▶ _Stated task_
Extract verbatim every line from the one containing "1152x648 pixels." through the one containing "will tap(937, 20).", including both of those lines.

▶ _Materials provided_
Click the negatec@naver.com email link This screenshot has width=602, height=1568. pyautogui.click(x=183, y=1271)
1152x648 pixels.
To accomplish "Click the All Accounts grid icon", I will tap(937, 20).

...

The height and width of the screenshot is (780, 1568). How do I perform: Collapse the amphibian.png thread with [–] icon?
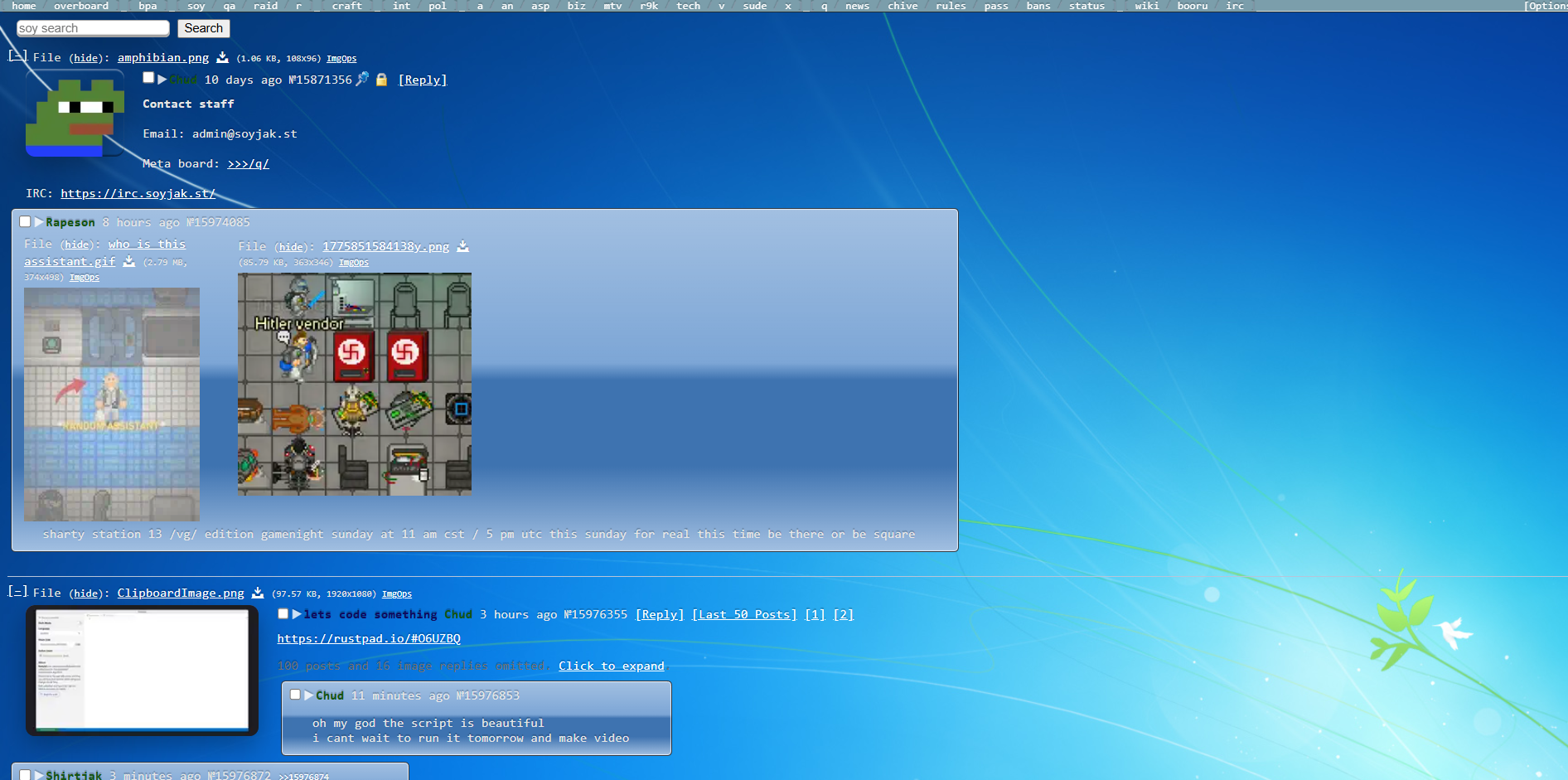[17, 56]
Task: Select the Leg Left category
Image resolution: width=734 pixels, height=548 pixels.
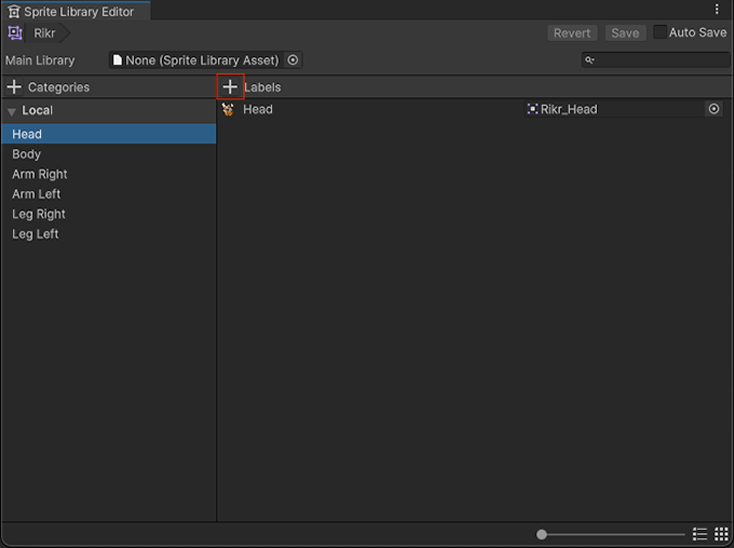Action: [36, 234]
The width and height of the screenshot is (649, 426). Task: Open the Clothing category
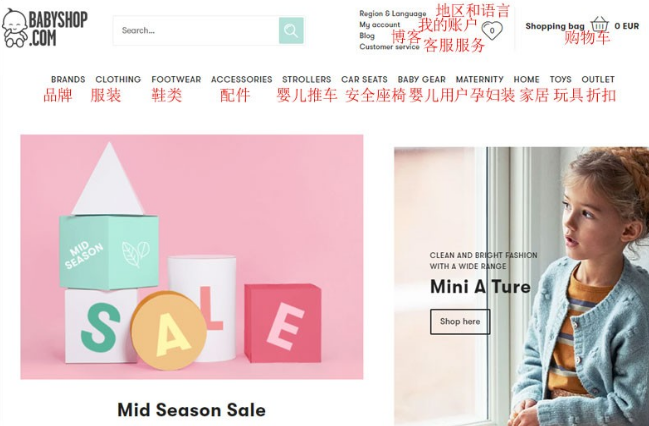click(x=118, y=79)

▶ _Worked solution_
1152x648 pixels.
To accomplish "Click the All Accounts grid icon", I will tap(937, 20).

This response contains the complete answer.